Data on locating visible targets
____
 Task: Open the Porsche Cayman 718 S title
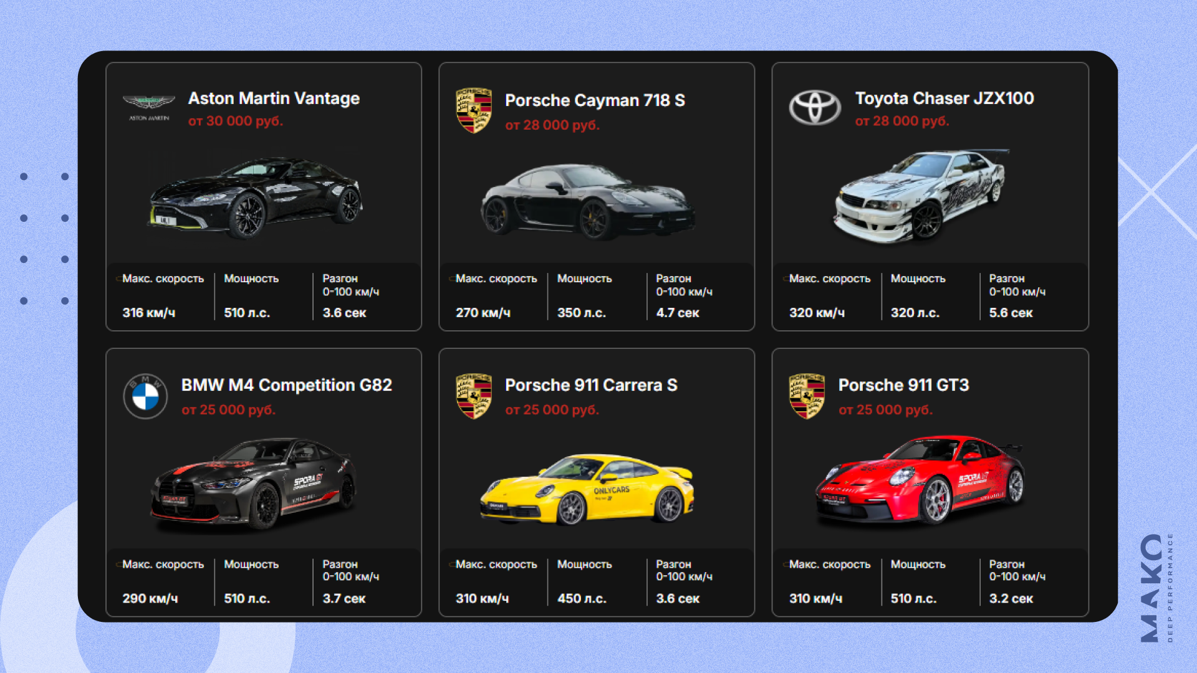click(x=595, y=100)
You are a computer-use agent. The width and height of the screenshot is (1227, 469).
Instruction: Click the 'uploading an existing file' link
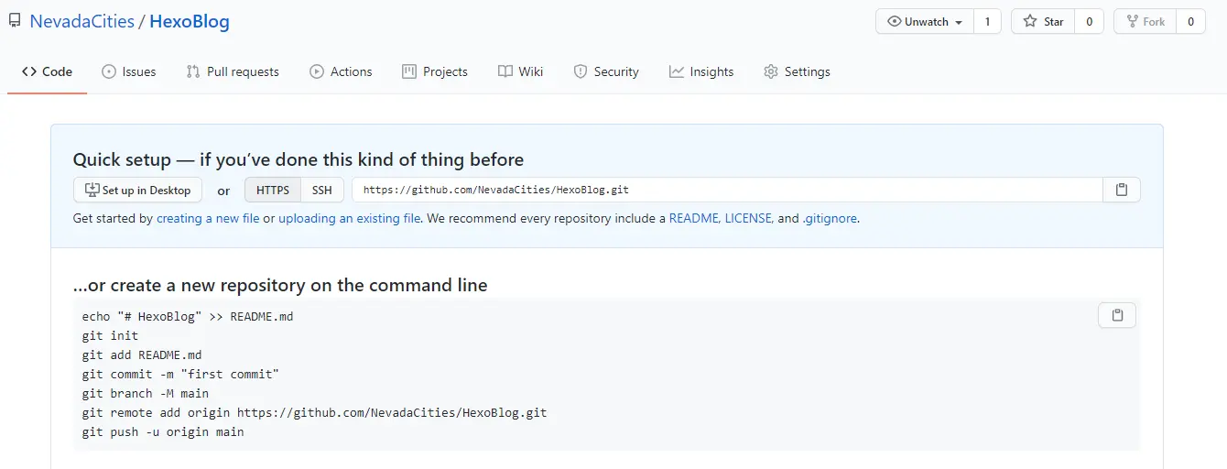click(349, 219)
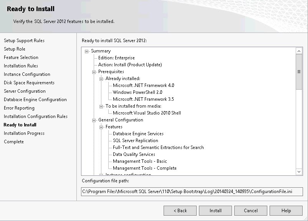Open Help for this page
This screenshot has height=221, width=308.
pyautogui.click(x=286, y=210)
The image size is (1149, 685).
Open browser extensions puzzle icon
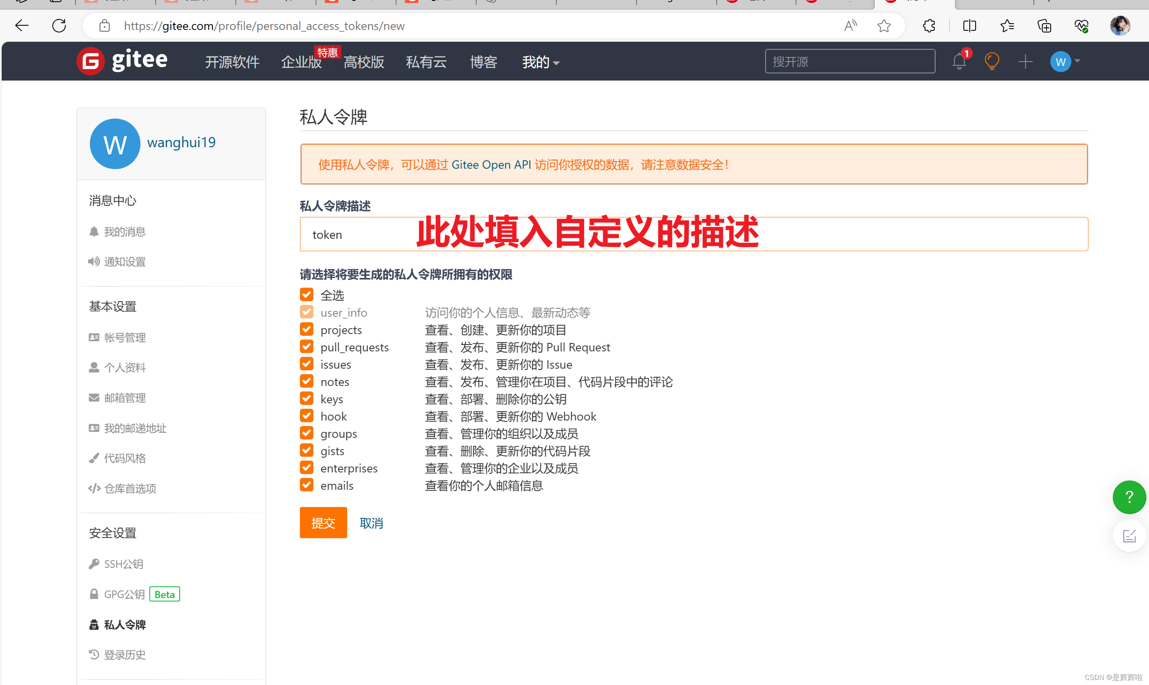(929, 26)
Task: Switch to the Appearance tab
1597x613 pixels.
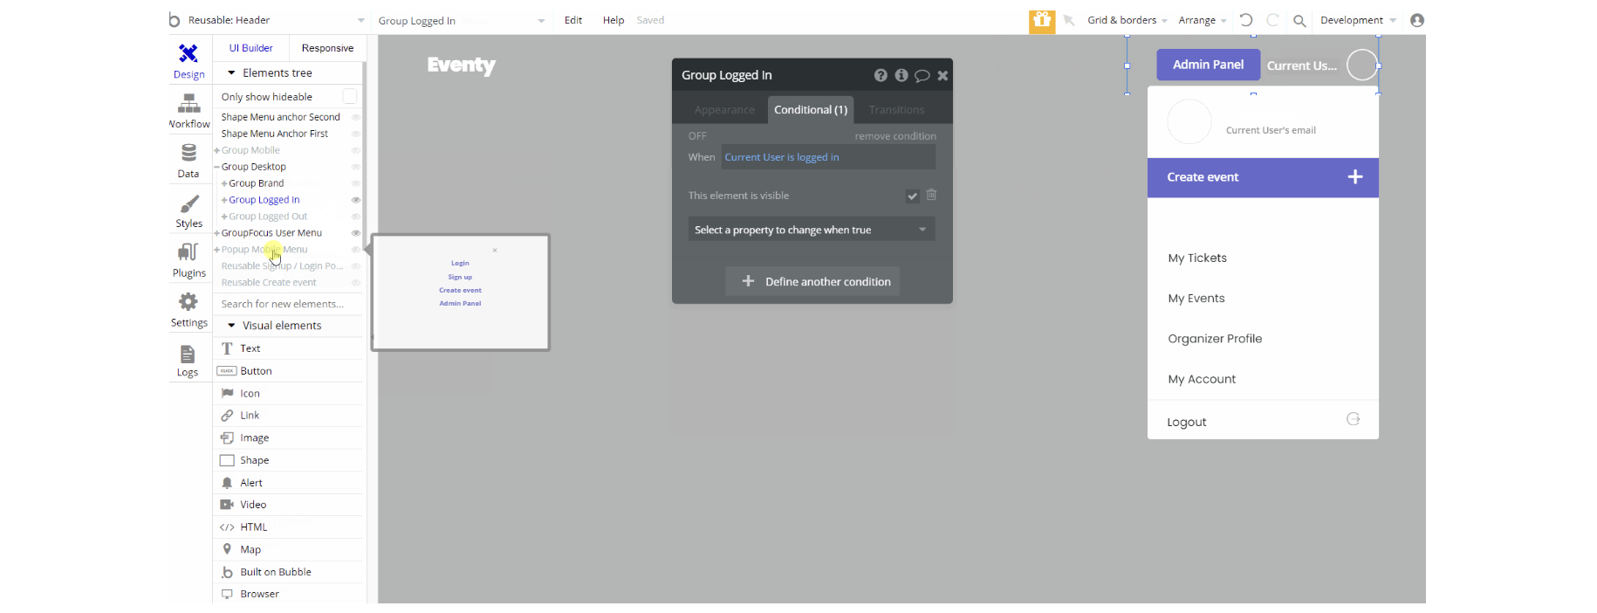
____
▶ _Stated task_: Copy all of the data above word for word, leaving out the pictures.

▶ _Solution to the exercise_:
 Task: Open the Porsche Cayman 718 S title
click(x=595, y=100)
You are a computer-use agent. The width and height of the screenshot is (1227, 469).
Instruction: Click the 'uploading an existing file' link
click(349, 219)
Open Help for this page
This screenshot has height=221, width=308.
pyautogui.click(x=286, y=210)
The image size is (1149, 685).
Open browser extensions puzzle icon
(929, 26)
Task: Switch to the Appearance tab
1597x613 pixels.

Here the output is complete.